### SOURCE

# pan fried rib eye steaks



## glotjoe (Jun 16, 2009)

Does anyone have tips on making the best pan fried rib eye steaks?


----------



## just jim (Oct 18, 2007)

Let rest to room temperature, season with salt and pepper.
High heat to sear, lower heat if needed, depends on thickness.
Cook until done to your satisfaction, finish with butter.

It really doesn't get any better than that if you start with good beef.


----------



## singer4660 (May 21, 2009)

This works well for me.....

About 30 minutes before cooking remove the meat from the refrigerator. Season liberally on both sides with mixture of equal parts salt, pepper, garlic powder, and onion powder. (For 2 medium steaks use about 1/2 teaspoon of each). Leave steaks at room temperature until ready to cook. 

Heat a large cast iron skillet over medium high heat for at least 5 minutes. Reduce heat to medium, add a splash of canola or peanut oil to the pan (it should shimmer as it coats the bottom), and add the steaks. Cook for 2 - 4 minutes per side for medium rare depending on thickness of steak (about 2 minutes per side for 1/2 inch steak, 4 minutes per side for an inch). Remove the meat from the pan, cover, and let rest.

Make a quick pan sauce by melting 4 tablespoons of butter in the same pan. Scrape all the brown bits off the bottom and add 2 medium shallots (minced). Cook for 2-3 minutes and add a tablespoon or so of minced chives, a tablespoon of chopped parsley and a tablespoon of Worsteshire sauce. Stir until blended and heated through. Pour over steaks and serve.

######
### DATA SHOWN

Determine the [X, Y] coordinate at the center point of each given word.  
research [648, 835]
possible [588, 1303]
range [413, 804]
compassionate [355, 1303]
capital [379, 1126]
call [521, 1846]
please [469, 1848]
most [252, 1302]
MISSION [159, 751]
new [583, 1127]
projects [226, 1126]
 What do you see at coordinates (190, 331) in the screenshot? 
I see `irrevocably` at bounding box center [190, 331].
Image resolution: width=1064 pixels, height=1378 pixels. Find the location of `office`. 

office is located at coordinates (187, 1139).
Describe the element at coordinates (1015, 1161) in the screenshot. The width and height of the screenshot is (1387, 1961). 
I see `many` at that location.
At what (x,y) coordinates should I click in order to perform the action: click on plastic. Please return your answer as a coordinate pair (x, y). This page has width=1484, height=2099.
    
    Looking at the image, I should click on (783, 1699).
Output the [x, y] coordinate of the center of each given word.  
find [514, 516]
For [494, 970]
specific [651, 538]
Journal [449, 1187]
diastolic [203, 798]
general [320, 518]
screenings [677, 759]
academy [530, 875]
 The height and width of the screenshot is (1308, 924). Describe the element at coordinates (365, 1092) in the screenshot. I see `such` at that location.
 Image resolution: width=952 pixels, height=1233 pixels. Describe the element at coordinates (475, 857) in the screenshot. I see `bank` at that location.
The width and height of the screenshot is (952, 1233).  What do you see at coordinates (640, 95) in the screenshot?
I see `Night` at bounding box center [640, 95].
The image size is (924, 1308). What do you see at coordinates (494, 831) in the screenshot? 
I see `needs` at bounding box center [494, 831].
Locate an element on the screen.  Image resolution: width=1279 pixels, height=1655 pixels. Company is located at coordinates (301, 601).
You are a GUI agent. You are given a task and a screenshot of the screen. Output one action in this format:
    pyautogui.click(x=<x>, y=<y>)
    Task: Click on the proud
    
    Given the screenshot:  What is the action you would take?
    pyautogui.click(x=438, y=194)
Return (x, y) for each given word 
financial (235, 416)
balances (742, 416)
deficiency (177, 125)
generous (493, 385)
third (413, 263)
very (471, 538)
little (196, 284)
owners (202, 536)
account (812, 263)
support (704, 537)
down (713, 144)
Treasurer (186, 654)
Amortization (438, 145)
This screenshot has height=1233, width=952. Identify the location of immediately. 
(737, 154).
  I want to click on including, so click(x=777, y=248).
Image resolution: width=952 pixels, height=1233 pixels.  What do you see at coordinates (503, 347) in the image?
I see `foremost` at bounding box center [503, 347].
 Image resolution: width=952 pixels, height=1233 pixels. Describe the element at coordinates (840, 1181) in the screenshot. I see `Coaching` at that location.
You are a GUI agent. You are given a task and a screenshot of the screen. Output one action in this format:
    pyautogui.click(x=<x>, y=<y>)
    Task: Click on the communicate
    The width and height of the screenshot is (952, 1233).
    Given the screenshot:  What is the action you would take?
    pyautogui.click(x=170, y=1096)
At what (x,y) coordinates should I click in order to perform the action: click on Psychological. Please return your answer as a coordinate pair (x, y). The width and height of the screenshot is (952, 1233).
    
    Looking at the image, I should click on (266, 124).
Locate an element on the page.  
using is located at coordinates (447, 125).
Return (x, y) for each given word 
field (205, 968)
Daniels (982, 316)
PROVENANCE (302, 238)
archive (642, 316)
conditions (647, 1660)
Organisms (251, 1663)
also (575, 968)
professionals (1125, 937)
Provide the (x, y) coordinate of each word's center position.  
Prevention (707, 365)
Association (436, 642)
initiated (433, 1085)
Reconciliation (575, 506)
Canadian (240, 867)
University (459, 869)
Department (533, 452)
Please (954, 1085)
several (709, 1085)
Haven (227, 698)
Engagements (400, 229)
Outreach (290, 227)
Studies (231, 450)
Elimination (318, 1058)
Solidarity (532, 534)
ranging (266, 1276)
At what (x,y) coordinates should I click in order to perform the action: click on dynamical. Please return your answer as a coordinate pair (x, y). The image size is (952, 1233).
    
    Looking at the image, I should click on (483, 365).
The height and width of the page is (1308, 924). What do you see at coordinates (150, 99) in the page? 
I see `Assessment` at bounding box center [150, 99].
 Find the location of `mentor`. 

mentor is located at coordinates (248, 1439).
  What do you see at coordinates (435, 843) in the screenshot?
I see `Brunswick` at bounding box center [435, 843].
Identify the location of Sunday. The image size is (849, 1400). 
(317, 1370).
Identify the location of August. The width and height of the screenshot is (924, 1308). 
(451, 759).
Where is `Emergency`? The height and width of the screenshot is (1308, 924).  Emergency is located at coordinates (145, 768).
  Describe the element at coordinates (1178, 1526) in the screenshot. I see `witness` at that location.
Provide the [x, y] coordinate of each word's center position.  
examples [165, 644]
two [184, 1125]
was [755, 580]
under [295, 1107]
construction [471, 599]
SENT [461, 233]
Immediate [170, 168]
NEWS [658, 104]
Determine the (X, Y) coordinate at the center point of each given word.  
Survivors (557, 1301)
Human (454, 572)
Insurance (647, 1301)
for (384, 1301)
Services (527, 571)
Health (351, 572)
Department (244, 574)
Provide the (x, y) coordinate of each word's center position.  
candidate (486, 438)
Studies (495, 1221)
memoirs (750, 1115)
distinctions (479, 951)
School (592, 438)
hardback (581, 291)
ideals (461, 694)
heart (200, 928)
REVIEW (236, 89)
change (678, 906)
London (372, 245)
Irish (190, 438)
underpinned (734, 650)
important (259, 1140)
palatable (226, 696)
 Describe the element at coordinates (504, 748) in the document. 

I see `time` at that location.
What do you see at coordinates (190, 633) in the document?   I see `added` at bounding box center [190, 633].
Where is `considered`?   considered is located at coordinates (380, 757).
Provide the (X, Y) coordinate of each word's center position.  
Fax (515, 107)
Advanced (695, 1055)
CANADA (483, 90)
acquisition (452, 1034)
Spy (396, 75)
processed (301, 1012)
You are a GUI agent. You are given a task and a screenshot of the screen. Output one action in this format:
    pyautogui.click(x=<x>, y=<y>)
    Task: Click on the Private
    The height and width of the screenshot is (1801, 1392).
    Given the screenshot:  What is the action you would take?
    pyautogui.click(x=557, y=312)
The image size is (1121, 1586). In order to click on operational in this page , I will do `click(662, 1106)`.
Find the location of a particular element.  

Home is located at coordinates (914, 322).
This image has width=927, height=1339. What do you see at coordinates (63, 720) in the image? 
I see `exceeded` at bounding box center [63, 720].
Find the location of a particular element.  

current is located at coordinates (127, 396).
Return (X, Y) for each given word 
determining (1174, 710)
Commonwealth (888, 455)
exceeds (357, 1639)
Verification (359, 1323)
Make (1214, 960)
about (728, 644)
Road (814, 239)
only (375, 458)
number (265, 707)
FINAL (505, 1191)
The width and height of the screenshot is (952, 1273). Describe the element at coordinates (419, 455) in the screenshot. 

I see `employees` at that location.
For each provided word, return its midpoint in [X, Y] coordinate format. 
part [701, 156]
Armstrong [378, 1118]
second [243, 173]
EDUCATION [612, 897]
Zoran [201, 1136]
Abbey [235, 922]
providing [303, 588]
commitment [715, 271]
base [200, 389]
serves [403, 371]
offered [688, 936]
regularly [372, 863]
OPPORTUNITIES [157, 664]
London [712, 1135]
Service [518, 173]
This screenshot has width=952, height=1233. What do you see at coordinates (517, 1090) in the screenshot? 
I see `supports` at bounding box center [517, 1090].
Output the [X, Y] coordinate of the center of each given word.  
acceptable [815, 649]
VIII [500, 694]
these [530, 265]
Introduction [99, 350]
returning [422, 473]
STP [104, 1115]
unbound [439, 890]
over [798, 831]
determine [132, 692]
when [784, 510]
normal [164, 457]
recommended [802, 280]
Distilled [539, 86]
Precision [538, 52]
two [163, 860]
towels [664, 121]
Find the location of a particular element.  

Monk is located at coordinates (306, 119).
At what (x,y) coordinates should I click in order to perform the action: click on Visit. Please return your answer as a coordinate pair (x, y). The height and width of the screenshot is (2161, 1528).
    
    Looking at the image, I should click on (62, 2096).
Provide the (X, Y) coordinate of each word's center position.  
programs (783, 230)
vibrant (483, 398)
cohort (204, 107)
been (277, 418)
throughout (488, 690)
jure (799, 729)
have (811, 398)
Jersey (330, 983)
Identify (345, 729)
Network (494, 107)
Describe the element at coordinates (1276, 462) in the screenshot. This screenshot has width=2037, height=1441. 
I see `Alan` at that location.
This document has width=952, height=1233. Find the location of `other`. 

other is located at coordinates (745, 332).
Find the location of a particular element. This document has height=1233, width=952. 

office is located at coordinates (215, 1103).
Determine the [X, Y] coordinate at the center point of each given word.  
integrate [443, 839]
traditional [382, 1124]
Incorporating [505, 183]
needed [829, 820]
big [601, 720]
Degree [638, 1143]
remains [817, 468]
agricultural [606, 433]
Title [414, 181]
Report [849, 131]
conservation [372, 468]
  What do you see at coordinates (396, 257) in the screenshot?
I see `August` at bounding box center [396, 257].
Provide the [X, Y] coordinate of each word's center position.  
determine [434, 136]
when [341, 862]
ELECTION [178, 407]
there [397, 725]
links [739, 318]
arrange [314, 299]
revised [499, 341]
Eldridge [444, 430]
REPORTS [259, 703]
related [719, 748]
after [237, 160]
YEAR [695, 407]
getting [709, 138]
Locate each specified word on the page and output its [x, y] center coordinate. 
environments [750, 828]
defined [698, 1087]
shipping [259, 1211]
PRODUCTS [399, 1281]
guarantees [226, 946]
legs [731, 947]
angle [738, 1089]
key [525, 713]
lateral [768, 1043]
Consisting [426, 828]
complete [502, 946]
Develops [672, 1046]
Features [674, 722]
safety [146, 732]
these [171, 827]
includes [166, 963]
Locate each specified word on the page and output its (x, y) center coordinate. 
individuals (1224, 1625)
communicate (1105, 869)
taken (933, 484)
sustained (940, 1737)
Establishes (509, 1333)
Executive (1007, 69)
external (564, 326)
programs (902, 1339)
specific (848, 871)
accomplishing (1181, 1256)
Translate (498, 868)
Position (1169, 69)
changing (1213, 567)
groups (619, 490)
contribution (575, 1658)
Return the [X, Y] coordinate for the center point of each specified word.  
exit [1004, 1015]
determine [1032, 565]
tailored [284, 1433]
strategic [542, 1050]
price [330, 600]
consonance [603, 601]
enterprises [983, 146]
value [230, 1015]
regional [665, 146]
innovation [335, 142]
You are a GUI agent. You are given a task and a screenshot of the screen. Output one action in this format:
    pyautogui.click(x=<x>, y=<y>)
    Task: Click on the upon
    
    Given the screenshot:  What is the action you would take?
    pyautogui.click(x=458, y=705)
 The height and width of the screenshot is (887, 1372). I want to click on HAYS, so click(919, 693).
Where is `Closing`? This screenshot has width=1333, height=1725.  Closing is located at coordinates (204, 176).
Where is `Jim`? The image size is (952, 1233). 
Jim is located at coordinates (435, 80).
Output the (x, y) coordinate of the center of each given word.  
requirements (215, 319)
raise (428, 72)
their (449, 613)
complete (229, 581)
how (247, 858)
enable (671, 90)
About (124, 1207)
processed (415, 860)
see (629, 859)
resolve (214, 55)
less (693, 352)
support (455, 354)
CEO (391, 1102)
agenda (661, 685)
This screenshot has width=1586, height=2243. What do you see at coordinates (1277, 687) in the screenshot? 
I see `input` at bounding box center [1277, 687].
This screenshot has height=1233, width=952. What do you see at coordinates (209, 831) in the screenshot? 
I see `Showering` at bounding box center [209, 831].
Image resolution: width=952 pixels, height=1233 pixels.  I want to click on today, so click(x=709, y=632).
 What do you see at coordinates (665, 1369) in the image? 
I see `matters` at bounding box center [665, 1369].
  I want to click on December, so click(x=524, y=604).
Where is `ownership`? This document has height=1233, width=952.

######

▶ **TASKS TO COMPLETE**
**A)** According to the rib eye steak thread, how long should the cast iron skillet heat before the steaks go in?
**B)** Write out everything in the rib eye steak thread from "High heat to" down to "with good beef.".
**C)** Carry the rib eye steak thread forward from its final sentence.

▶ **ANSWERS BY TASK**
**A)** At least 5 minutes over medium high heat.

**B)**
High heat to sear, lower heat if needed, depends on thickness.
Cook until done to your satisfaction, finish with butter.

It really doesn't get any better than that if you start with good beef.

**C)**
Enjoy!


----------



## phaedrus (Dec 23, 2004)

I agree with the previous posters, although I'd also splash a couple oz of cab or bordeux into the pan to deglaze.


----------



## niznickr (Aug 25, 2009)

cast iron, cast iron, cast iron....must use cast iron skillet to get a really good high heat to sear the meat and of course, a well seasoned c/i skillet is just a must have for every kitchen.


----------



## niznickr (Aug 25, 2009)

I love to do the red wine reduction sauce myself, but your adding worcestershire sounds good too, have to try that next time, thanks!


----------



## ed buchanan (May 29, 2006)

Follow what Just Jim posted above. Rib steak in my opinion is tasties steak of all it doesn't take much to make it great. Cast iron pan also good idea if you have, Only thing I add is a drop of Worchestire Sauce.salt and Pepper.


----------



## kyheirloomer (Feb 1, 2007)

Rib eye, IMO, doesn't need anything except salt & pepper. With a steak like that as the star you don't need a supporting cast. Follow what others have said, re: cast iron and high heat.

If you must kick it up, just before it's done to your taste deglaze pan with some cab and melt in a little blue cheese.


----------



## bughut (Aug 18, 2007)

I'm with the room temp, S&P brigade. Just one thing. Dry first on kitchen paper. If its bloody, it'll bring down the temp of the pan.
Dont suppose it would make a difference on an industrial griddle or bbq tho


----------



## phatch (Mar 29, 2002)

Cast iron and wine can produce off flavors. Depends on how well seasoned your pan is. Keep the deglaze short helps too.


----------



## kyheirloomer (Feb 1, 2007)

The one time I tried it there were no off flavors, Phil. But, then again, my cast iron is all very well cured. I can even cook acidic foods in most of it, like tomato sauce, with no ill effects to either the pan or the food.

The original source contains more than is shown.